The following table describes limitations for Distillation:

Distillation is subject to the following limitations:

  • Model limitations:
  • Dataset restrictions:
    • Volume limits:
      • The maximum training set capacity is 50,000 examples.
      • The source JSONL file size must not exceed 1 GB.
    • Context window specifications:
      • The service accommodates a maximum of 8,000 input tokens per entry. Distillation jobs are terminated if more than 10% of the provided entries exceed this established threshold.
      • Teacher model sampling is limited to a maximum output of 24,000 tokens. In instances where the teacher model generates more than 24,000 tokens, the content is truncated at this limit, which may affect the performance of the student model.
    • Modality: Limited to text-based data. There is no support for multimodal inputs including video, imagery, or function calls.
  • Configuration and hyperparameter limitations
    • Adhere to the following boundaries when defining the distillationSpec and its associated hyperParameters:
      • Encryption: CMEK is unavailable for distillation tasks involving Google's first-party models.
      • epochCount: Restricted to an integer value between 1 and 100.
      • learningRateMultiplier: Values must be within the floating-point range of 0.25-4.0.
  • One-step distillation: The teacher model sampling and student model tuning run in a single API call.

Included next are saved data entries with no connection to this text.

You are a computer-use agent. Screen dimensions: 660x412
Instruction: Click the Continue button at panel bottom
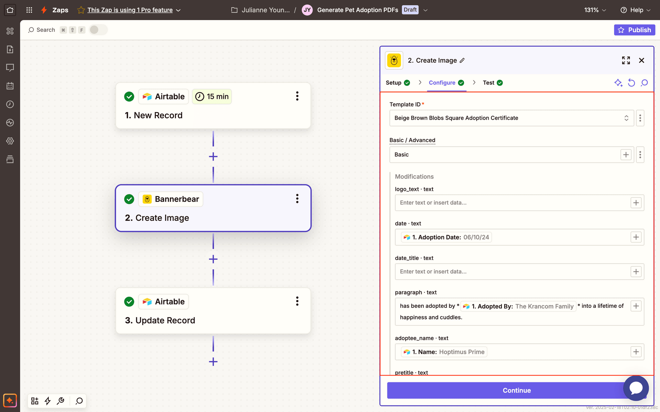[x=516, y=390]
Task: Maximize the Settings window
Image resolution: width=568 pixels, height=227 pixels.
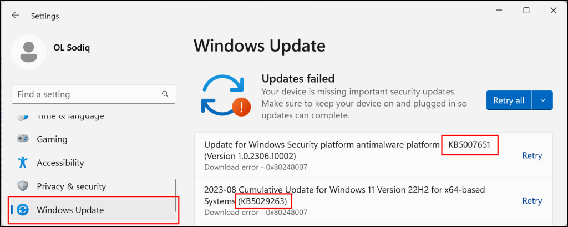Action: click(x=526, y=10)
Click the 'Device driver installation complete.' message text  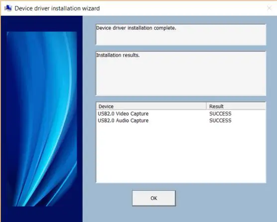coord(136,28)
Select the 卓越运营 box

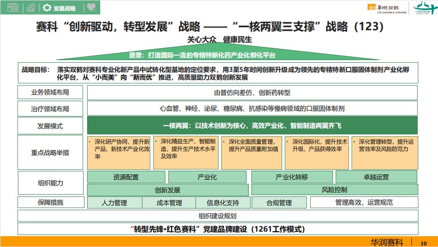[x=376, y=177]
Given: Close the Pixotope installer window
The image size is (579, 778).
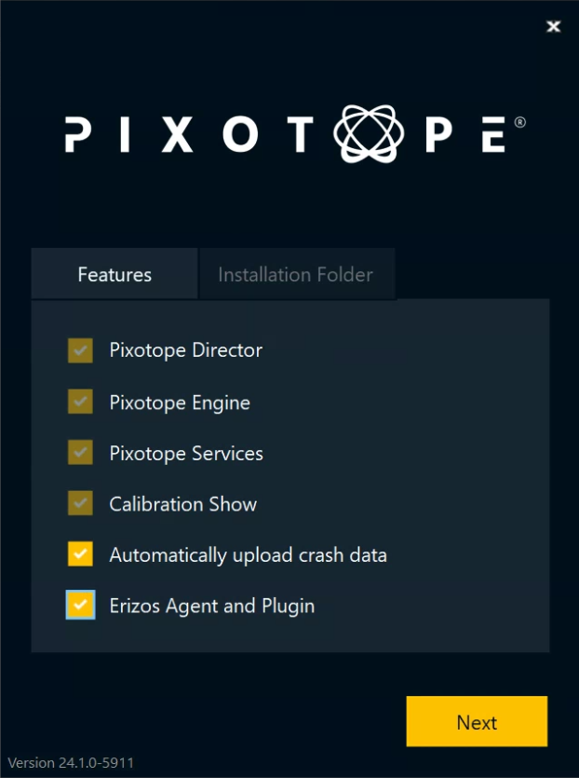Looking at the screenshot, I should coord(554,27).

If you have a large amount of data to sample, the same data has to be sampled again in the following tuning.

Getting access

If you are interested in experimenting with Gemini Distillation Service, contact our Tuning Service team at cloud-ai-tuning-service-support@google.com to request access and project allowlisting.

To ensure optimal performance and resource management, we recommend creating a dedicated Google Cloud project for your distillation tasks. When reaching out to our team, provide your Project ID or project number to expedite the allowlisting process.

Quota and Access Policies

The following quota and access policies are in effect:

  • Capacity: Projects recently added to our allowlist are provisioned with a default concurrent quota of 4. To prevent resource contention, we recommend using a separate project rather than one already running other Gemini tuning jobs.

  • Access period: Access is granted for an initial 30-day period.